Malaysia is a constitutional monarchy, nominally headed by the Yang di-Pertuan Agong ("paramount ruler", customarily referred to as the king. Kings are elected for 5-year terms from among the nine sultans of the peninsular Malaysian states.
The king also is the leader of the Islamic faith in Malaysia.

Executive power is vested in the cabinet led by the prime minister; the Malaysian constitution stipulates that the prime minister must be a member of the lower house of parliament who, in the opinion of the
Yang di-Pertuan Agong, commands a majority in parliament. The cabinet is chosen from among members of both houses of parliament and is responsible to that body.

The bicameral parliament consists of the Senate (Dewan Negara) and the House of Representatives (Dewan Rakyat). All 69 Senate members sit for 6-year terms; 26 are elected by the 13 state assemblies, and 43 are appointed by the king. Representatives of the House are elected from single-member districts by universal adult suffrage. The 193 members of the House of Representatives are elected to maximum terms of 5 years. Legislative power is divided between federal and state legislatures.

The Malaysian legal system is based on English common law. The Federal Court reviews decisions referred from the Court of Appeals; it has original

jurisdiction in constitutional matters and in disputes between states or between the federal government and a state. Peninsular Malaysia and the East Malaysian states of Sabah and Sarawak each have a high court.

   

The federal government has authority over external affairs, defense, internal security, justice (except civil law cases among Malays or other Muslims and other indigenous peoples, adjudicated under Islamic and traditional law), federal citizenship, finance, commerce, industry, communications, transportation, and other matters.

Political conditions
Malaysia's predominant political party, the United Malays National Organization (UMNO), has held power in coalition with other parties since Malaya's independence in 1957. In 1973, an alliance of communally based parties was replaced with a broader coalition--the Barisan Nasional --composed of 14 parties. Today the Barisan Nasional alliance has three prominent members - the UMNO, MCA ( Malaysian Chinese Association ) and MIC ( Malaysian Indian Congress ).

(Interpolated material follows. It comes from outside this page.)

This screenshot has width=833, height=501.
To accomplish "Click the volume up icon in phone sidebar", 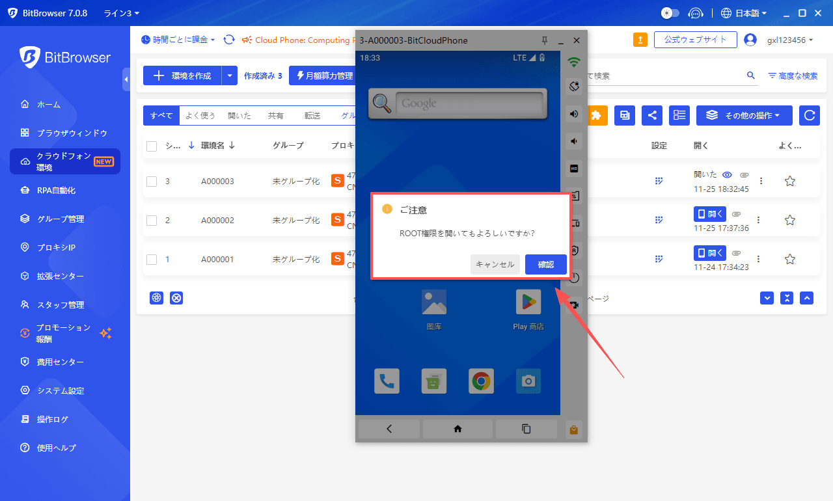I will (x=574, y=114).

In early September 1998, the former Prime Minister Mahathir bin Mohamad dismissed Deputy Prime Minister Anwar Ibraham and accused Anwar of immoral and corrupt conduct.Anwar said his ouster actually owed to political differences and led a series of demonstrations advocating political reforms. Later in September, Anwar was arrested, beaten while in prison, and charged with corrupt practices, i.e., obstruction of justice and sodomy. In April 1999, he was convicted of four counts of corruption and sentenced to 6 years in prison. In August 2000, Anwar was convicted of one count of sodomy and sentenced to 9 years to run consecutively after his earlier 6-year sentence. Both trials were viewed by domestic and international observers as unfair. In the November 1999 general election, the Barisan Nasional was returned to power with three-fourths of the parliamentary seats, but UMNO's seats dropped from 94 to 72. The opposition Barisan Alternatif coalition, led by the Islamic Party of Malaysia (PAS), increased its seats to 42. PAS retained control of the state of Kelantan and won the additional state of Terengganu.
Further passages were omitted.